* _INSTRUCTIONS FOR THE TASK_: Put every line of the records below into a Markdown table with two columns, Row and Line. Number the rows in order and leave out blank lines.
* * *
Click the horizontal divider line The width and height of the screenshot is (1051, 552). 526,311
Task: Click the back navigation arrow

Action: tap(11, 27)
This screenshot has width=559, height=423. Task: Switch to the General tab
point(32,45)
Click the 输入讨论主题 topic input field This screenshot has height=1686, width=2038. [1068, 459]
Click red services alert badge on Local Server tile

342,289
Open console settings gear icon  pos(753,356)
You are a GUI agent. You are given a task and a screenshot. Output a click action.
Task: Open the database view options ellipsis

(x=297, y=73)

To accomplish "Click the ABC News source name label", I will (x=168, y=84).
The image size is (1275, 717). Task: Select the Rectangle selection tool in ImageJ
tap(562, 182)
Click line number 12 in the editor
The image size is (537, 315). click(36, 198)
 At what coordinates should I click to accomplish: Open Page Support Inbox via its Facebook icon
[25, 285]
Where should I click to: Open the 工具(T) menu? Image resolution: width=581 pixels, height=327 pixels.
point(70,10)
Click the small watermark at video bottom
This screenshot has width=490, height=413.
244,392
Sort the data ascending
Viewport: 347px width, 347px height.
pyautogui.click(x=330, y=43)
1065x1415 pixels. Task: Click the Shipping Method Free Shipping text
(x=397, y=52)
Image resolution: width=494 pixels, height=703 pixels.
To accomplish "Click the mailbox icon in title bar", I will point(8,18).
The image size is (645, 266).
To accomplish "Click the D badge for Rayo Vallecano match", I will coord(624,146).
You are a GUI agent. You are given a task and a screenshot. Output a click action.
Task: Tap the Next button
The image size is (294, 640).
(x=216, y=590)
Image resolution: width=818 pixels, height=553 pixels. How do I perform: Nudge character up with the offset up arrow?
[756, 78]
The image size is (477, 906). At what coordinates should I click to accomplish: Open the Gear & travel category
* * *
* _TASK SOLUTION_:
| Row | Line |
|---|---|
| 1 | Click the horizontal divider line The width and height of the screenshot is (1051, 552). 526,311 |
| 2 | Task: Click the back navigation arrow |
| 3 | Action: tap(11, 27) |
| 4 | This screenshot has width=559, height=423. Task: Switch to the General tab |
| 5 | point(32,45) |
| 6 | Click the 输入讨论主题 topic input field This screenshot has height=1686, width=2038. [1068, 459] |
| 7 | Click red services alert badge on Local Server tile |
| 8 | 342,289 |
| 9 | Open console settings gear icon  pos(753,356) |
| 10 | You are a GUI agent. You are given a task and a screenshot. Output a click action. |
| 11 | Task: Open the database view options ellipsis |
| 12 | (x=297, y=73) |
| 13 | To accomplish "Click the ABC News source name label", I will (x=168, y=84). |
| 14 | The image size is (1275, 717). Task: Select the Rectangle selection tool in ImageJ |
| 15 | tap(562, 182) |
| 16 | Click line number 12 in the editor |
| 17 | The image size is (537, 315). click(36, 198) |
| 18 |  At what coordinates should I click to accomplish: Open Page Support Inbox via its Facebook icon |
| 19 | [25, 285] |
| 20 | Where should I click to: Open the 工具(T) menu? Image resolution: width=581 pixels, height=327 pixels. |
| 21 | point(70,10) |
| 22 | Click the small watermark at video bottom |
| 23 | This screenshot has width=490, height=413. |
| 24 | 244,392 |
| 25 | Sort the data ascending |
| 26 | Viewport: 347px width, 347px height. |
| 27 | pyautogui.click(x=330, y=43) |
| 28 | 1065x1415 pixels. Task: Click the Shipping Method Free Shipping text |
| 29 | (x=397, y=52) |
| 30 | Image resolution: width=494 pixels, height=703 pixels. |
| 31 | To accomplish "Click the mailbox icon in title bar", I will point(8,18). |
| 32 | The image size is (645, 266). |
| 33 | To accomplish "Click the D badge for Rayo Vallecano match", I will coord(624,146). |
| 34 | You are a GUI agent. You are given a task and a screenshot. Output a click action. |
| 35 | Task: Tap the Next button |
| 36 | The image size is (294, 640). |
| 37 | (x=216, y=590) |
| 38 | Image resolution: width=818 pixels, height=553 pixels. How do I perform: Nudge character up with the offset up arrow? |
| 39 | [756, 78] |
| 40 | The image size is (477, 906). At what coordinates should I click to accomplish: Open the Gear & travel category |